--- Begin Data extract ---

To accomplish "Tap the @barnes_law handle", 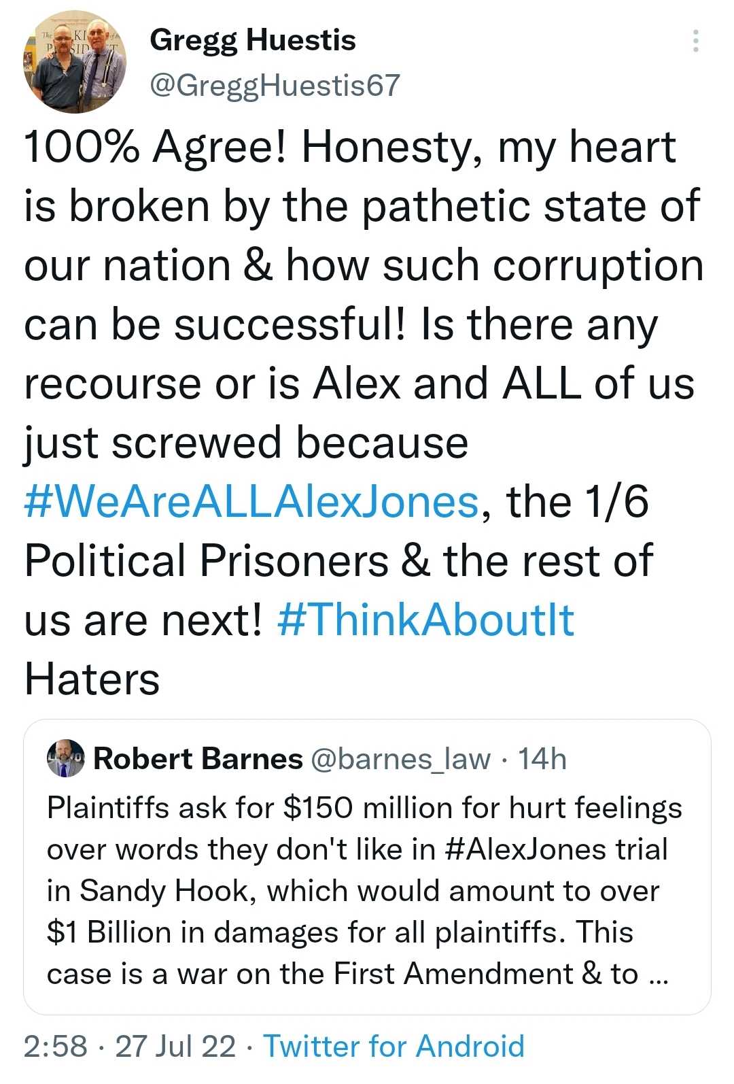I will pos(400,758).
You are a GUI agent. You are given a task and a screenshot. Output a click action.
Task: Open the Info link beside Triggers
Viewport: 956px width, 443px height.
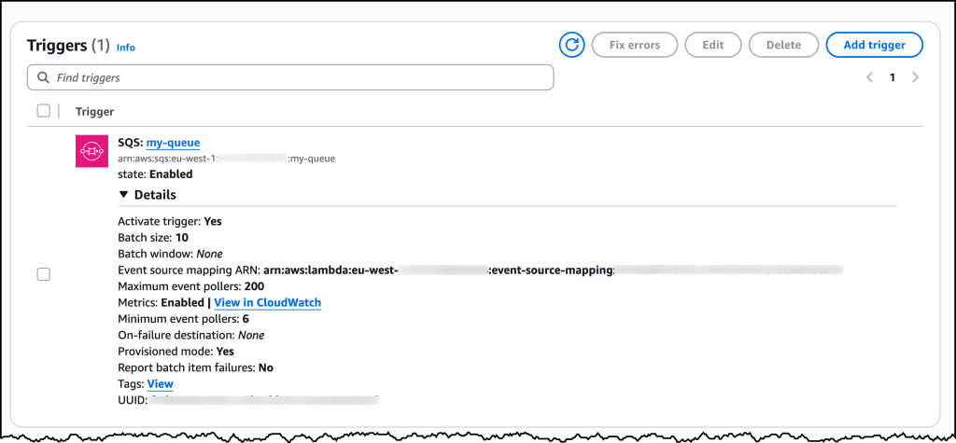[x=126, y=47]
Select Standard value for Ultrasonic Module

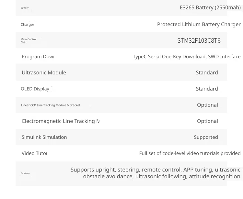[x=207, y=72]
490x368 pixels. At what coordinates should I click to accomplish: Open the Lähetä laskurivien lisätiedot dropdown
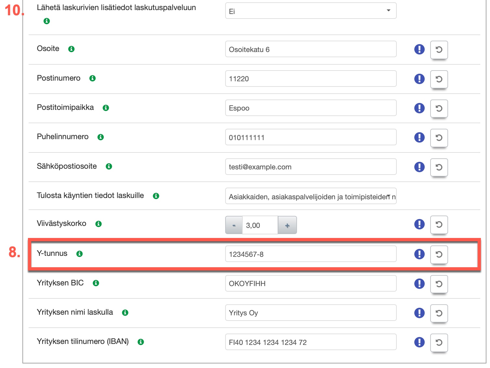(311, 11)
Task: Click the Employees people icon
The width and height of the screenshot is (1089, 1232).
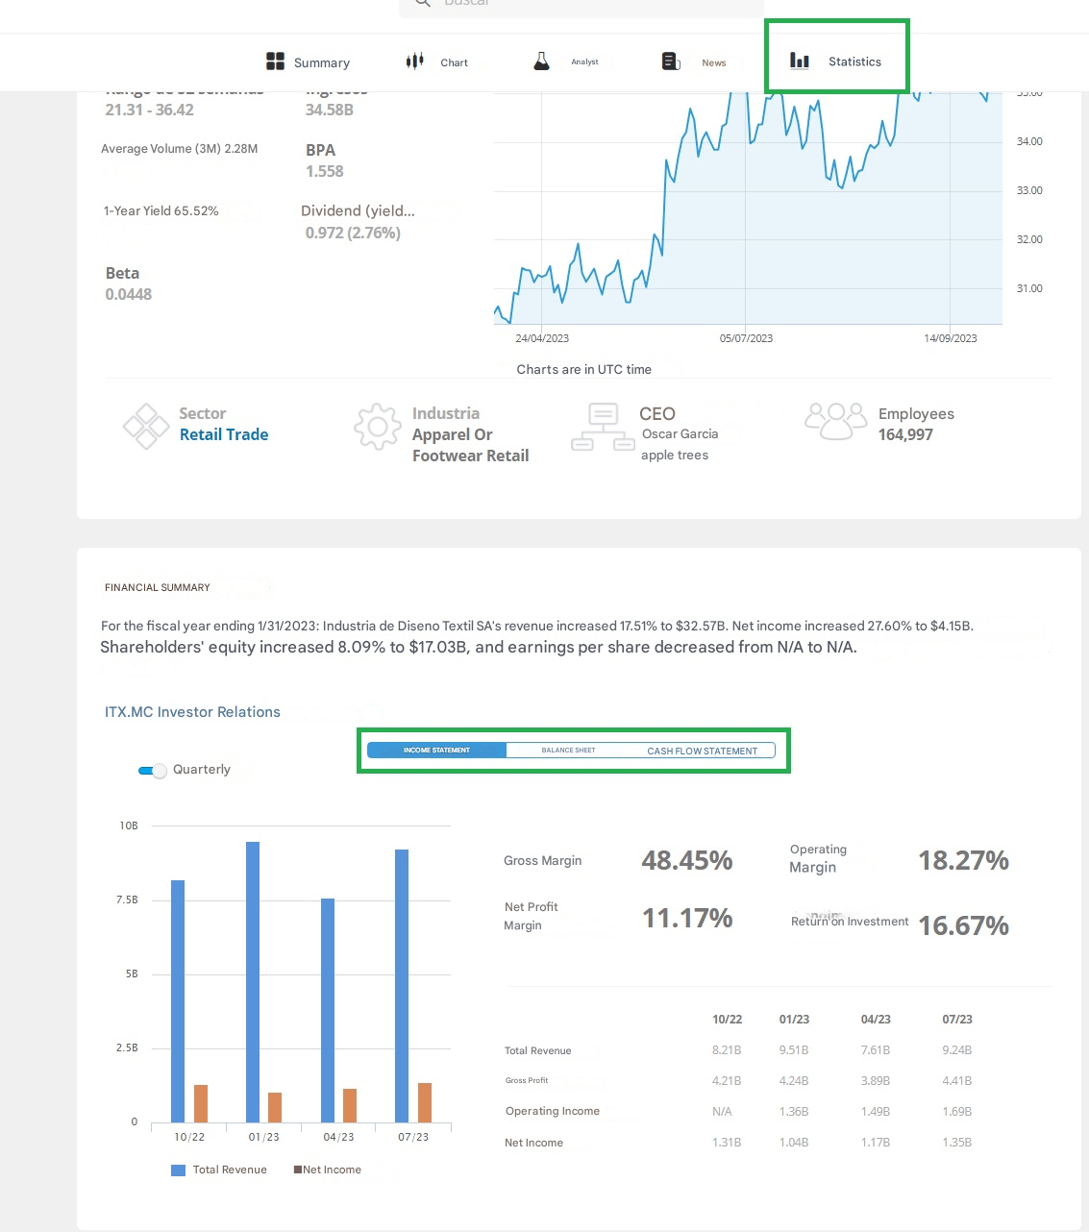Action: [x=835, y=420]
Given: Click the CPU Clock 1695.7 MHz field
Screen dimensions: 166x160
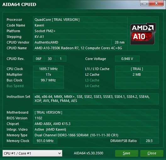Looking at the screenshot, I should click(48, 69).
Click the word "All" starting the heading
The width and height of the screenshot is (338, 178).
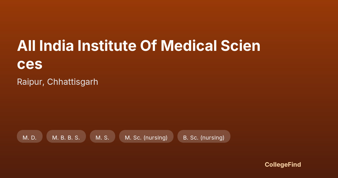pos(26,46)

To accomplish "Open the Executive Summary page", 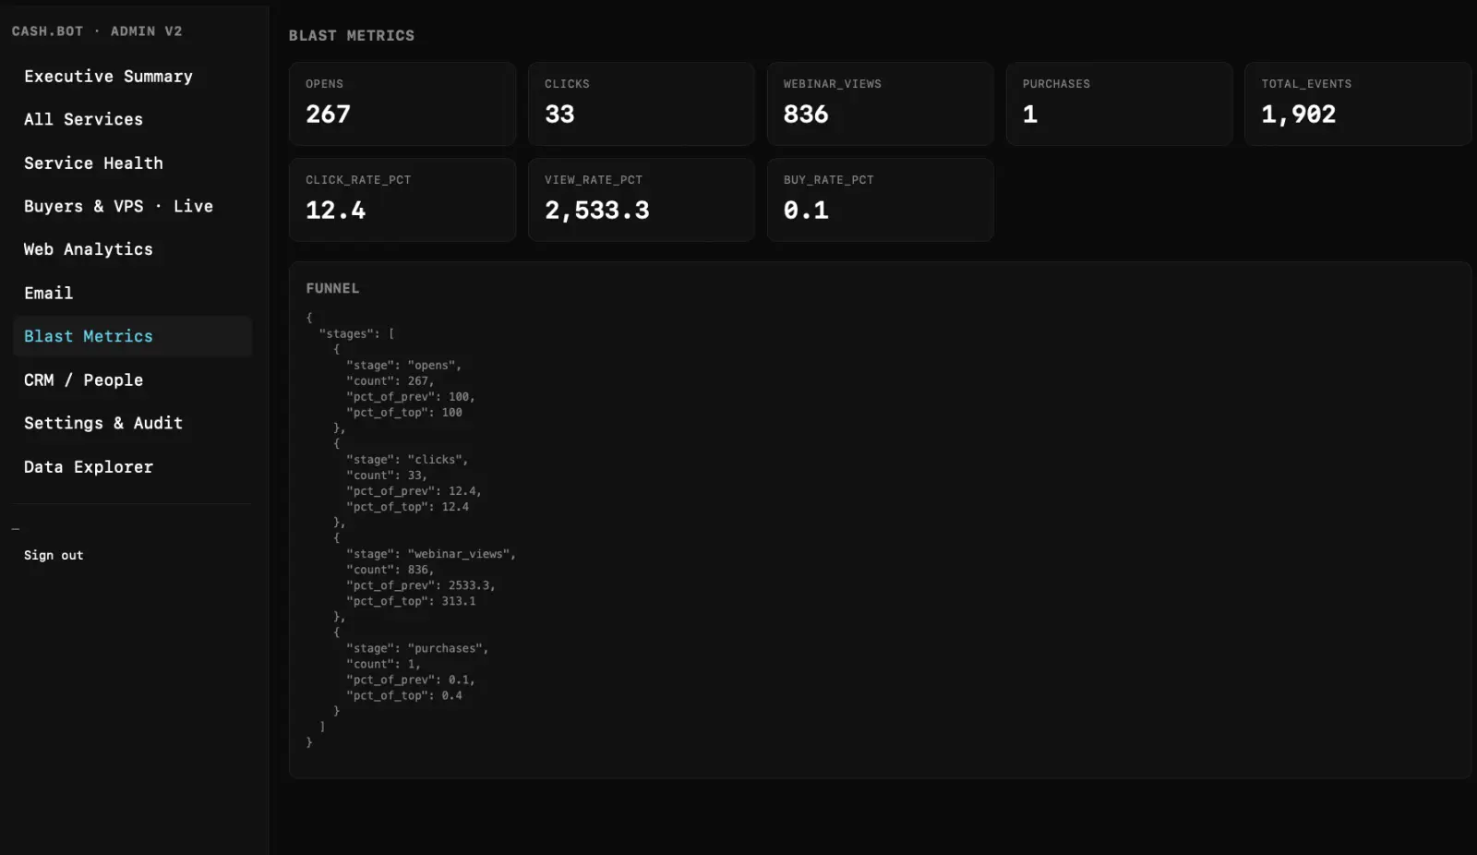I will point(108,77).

--- End Data extract ---

Task >> Quote the part of the items that opens with the line containing "You are a GUI" and closes with the line containing "[x=207, y=72]", both lines included, leaving out the pictures.

Task answer >>
You are a GUI agent. You are given a task and a screenshot. Output a click action.
Task: Open the Info link beside Triggers
Viewport: 956px width, 443px height.
[x=126, y=47]
Select Standard value for Ultrasonic Module

[x=207, y=72]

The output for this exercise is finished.